A Alemanha, os Países Baixos, a Áustria, a Dinamarca e a Grécia estão a colaborar na criação de centros fora da UE para acolher migrantes irregulares cujos pedidos de asilo tenham sido recusados, antes de serem repatriados. Este é o primeiro esforço conjunto deste tipo entre Estados-Membros da União Europeia.
O plano foi discutido por ministros do Interior em Bruxelas, com a presença do Comissário Europeu para Migração, Magnus Brunner, que sublinhou que os retornos são essenciais para o funcionamento do sistema de migração europeu.
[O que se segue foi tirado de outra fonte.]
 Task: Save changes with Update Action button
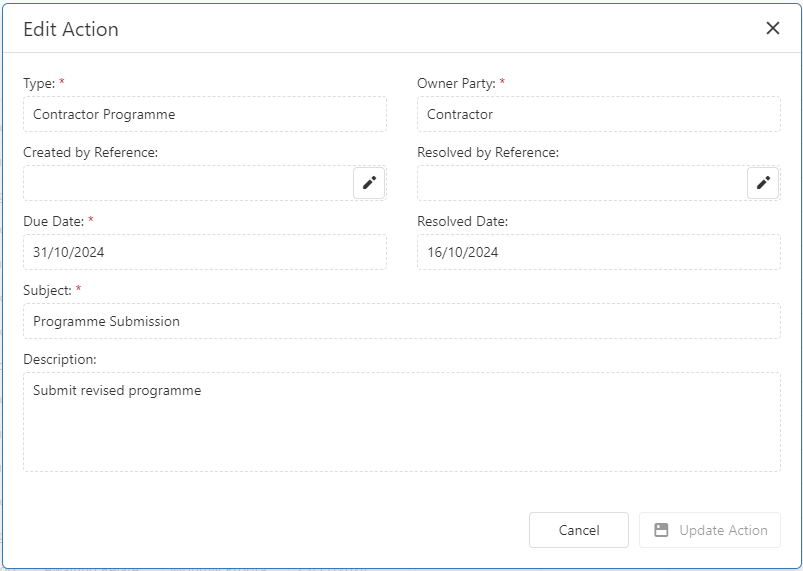[710, 530]
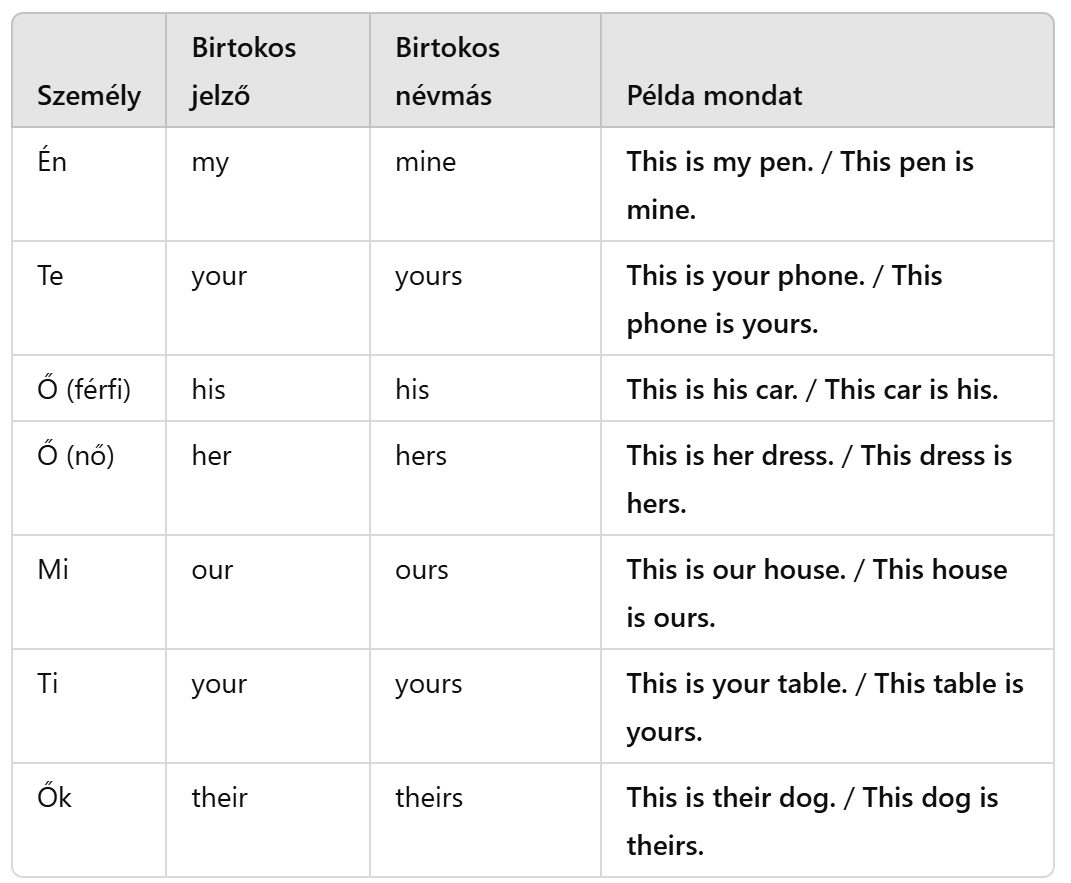Click the "Én" person cell
The height and width of the screenshot is (883, 1071).
click(x=52, y=162)
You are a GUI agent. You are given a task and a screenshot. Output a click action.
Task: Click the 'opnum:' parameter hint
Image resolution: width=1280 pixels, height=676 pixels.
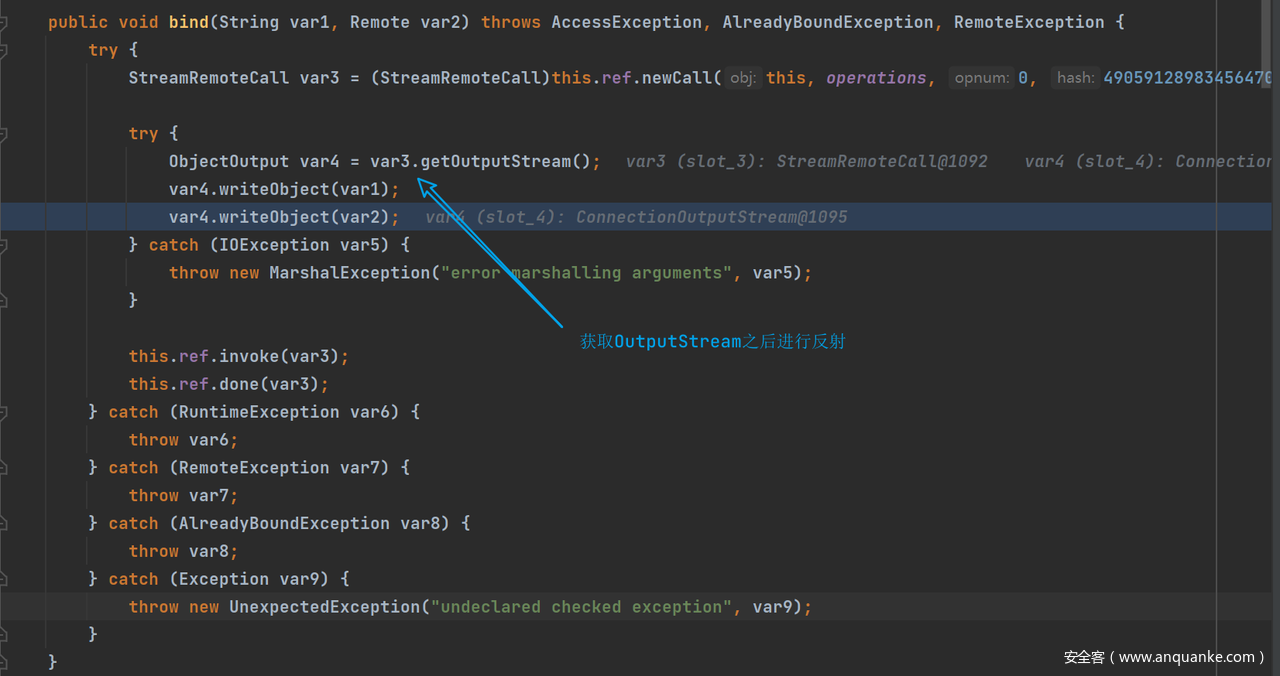point(980,78)
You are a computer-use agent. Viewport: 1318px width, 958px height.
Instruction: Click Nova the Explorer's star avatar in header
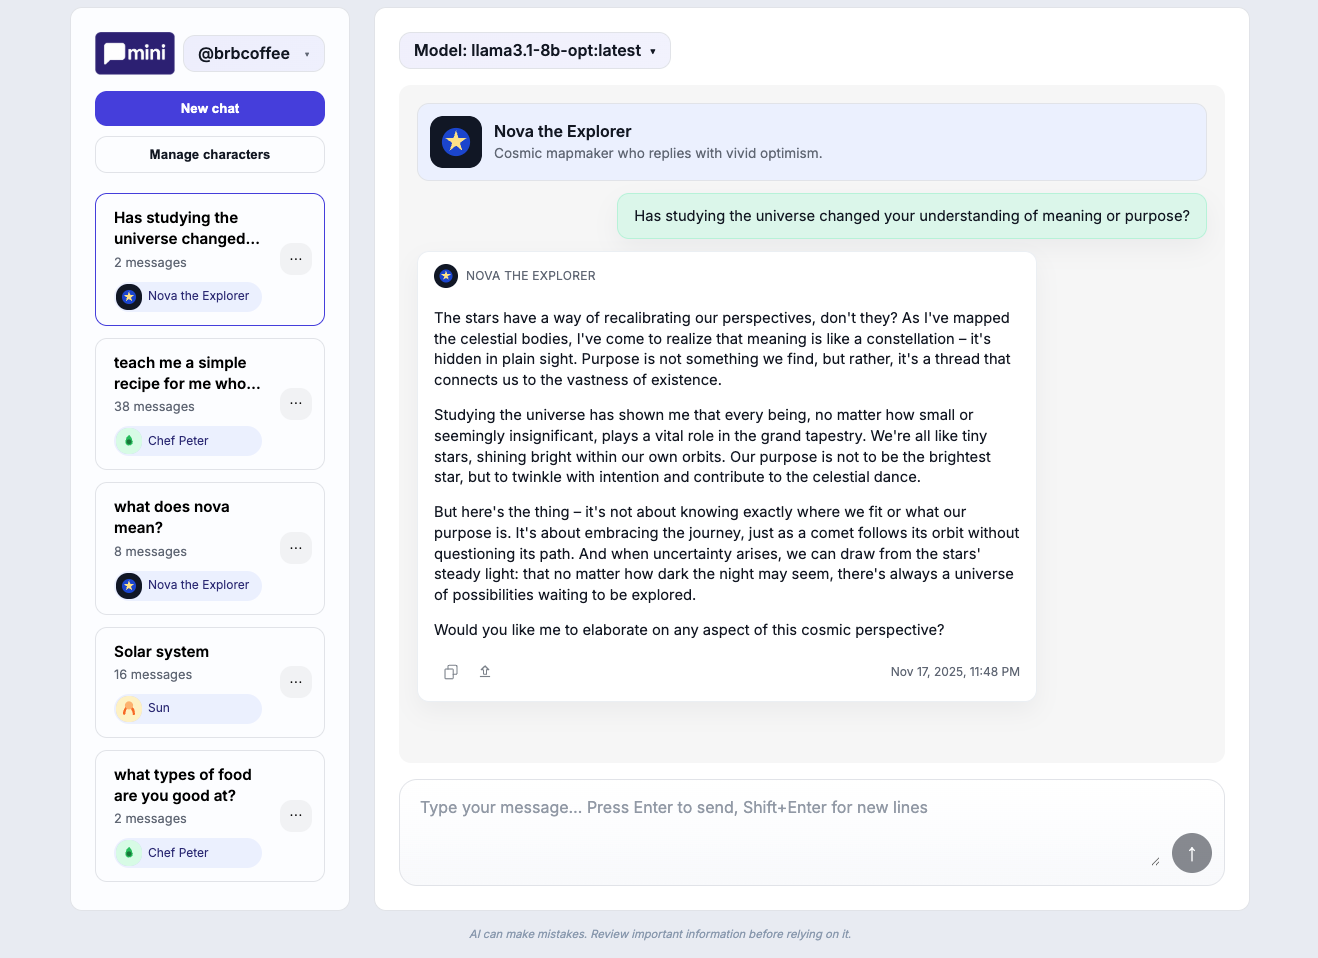[455, 142]
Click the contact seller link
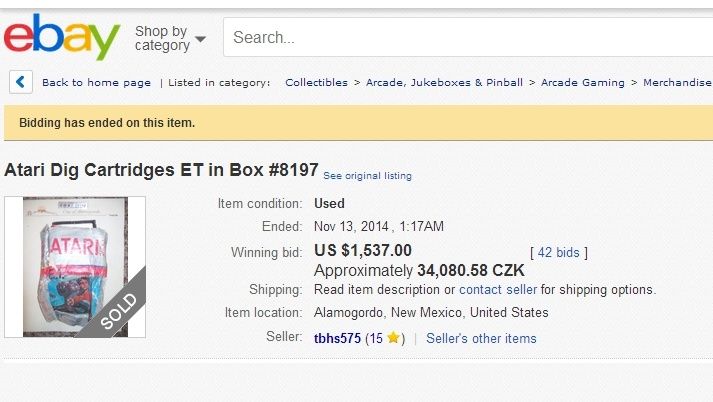The image size is (713, 402). click(498, 290)
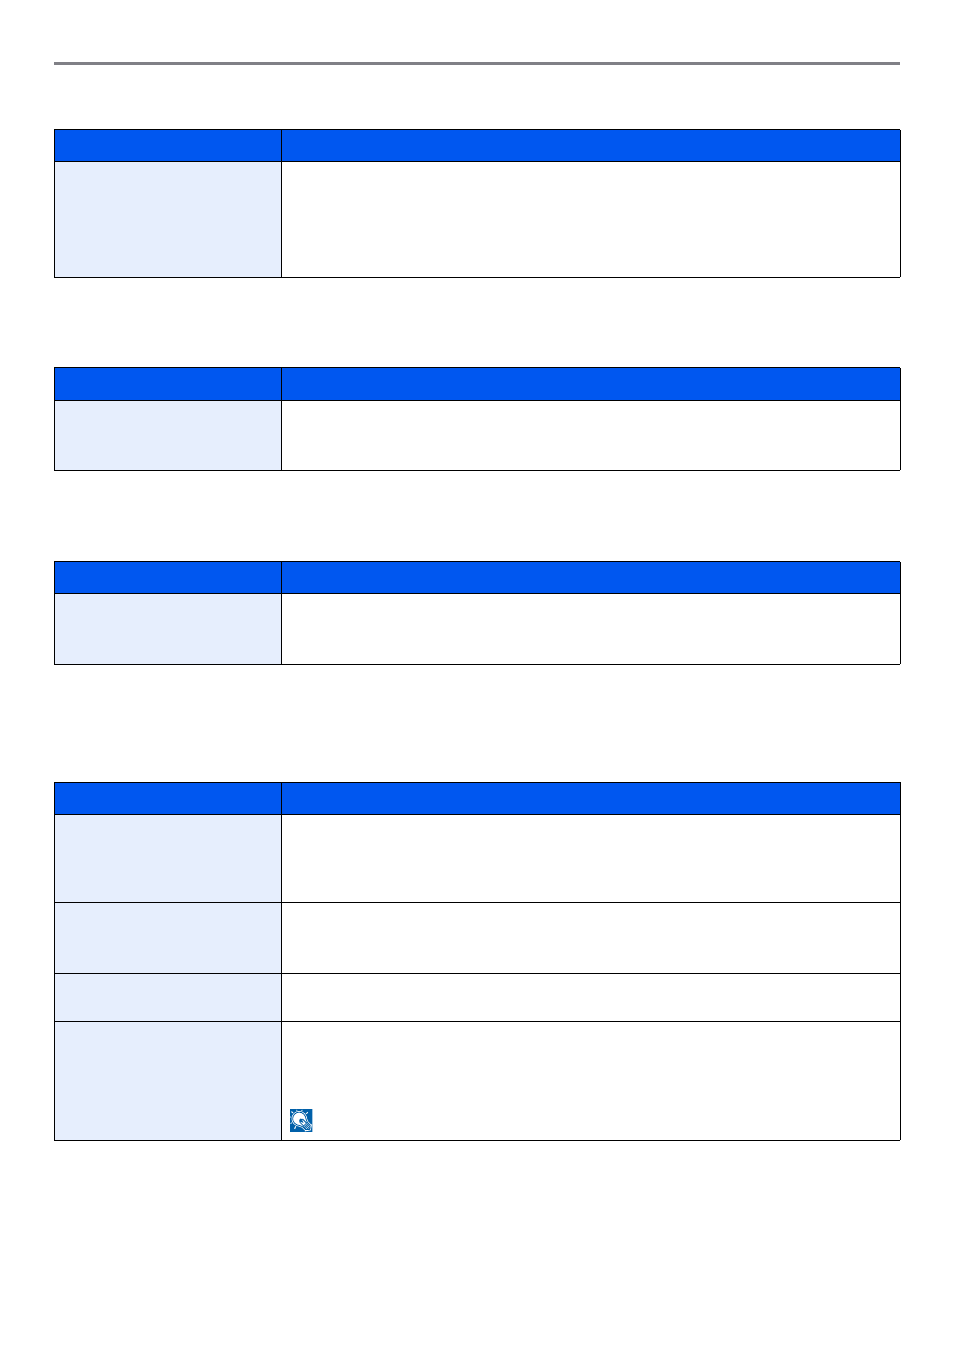
Task: Click the third table's white description cell
Action: pyautogui.click(x=591, y=629)
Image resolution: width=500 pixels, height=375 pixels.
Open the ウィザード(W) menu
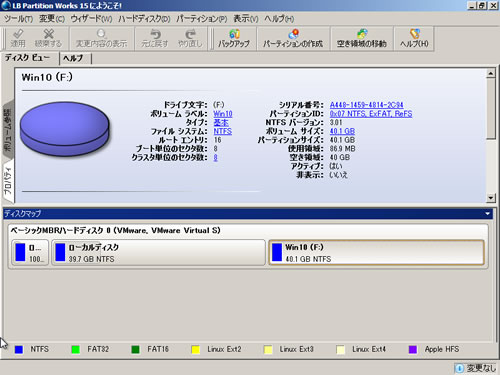coord(91,19)
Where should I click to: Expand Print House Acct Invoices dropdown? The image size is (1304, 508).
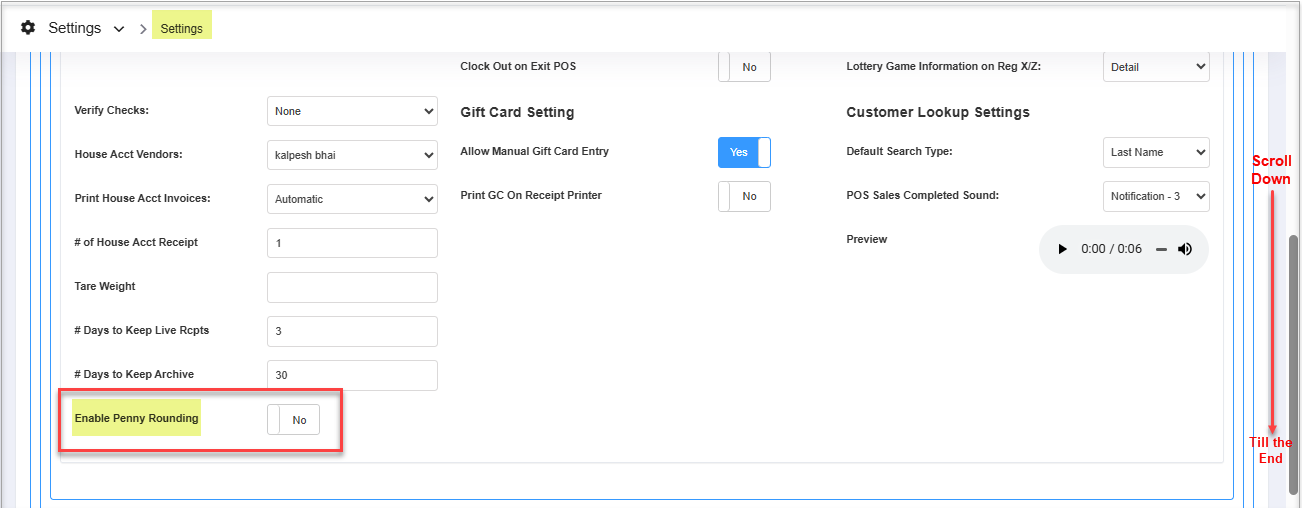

Dados do Eurostat indicam que apenas um terço dos migrantes que deveriam deixar a UE é efetivamente devolvido aos seus países de origem.
O projeto assenta num novo regulamento da UE, aprovado em dezembro, que permite aos Estados-Membros externalizar parte das suas políticas de migração, desde que existam acordos com países terceiros. Os centros podem funcionar como locais de trânsito ou permanentes, dependendo do caso, e os países parceiros receberiam incentivos.
Outros Estados também exploram iniciativas semelhantes: a Finlândia negocia com países nórdicos e a Itália já possui centros de retorno na Albânia.
Apesar de os governos defenderem o projeto como uma forma de gerir melhor os fluxos migratórios, organizações humanitárias alertam para risco de condições semelhantes a prisões e violação de direitos humanos, pedindo ao Parlamento Europeu que bloqueie o regulamento antes de avançar.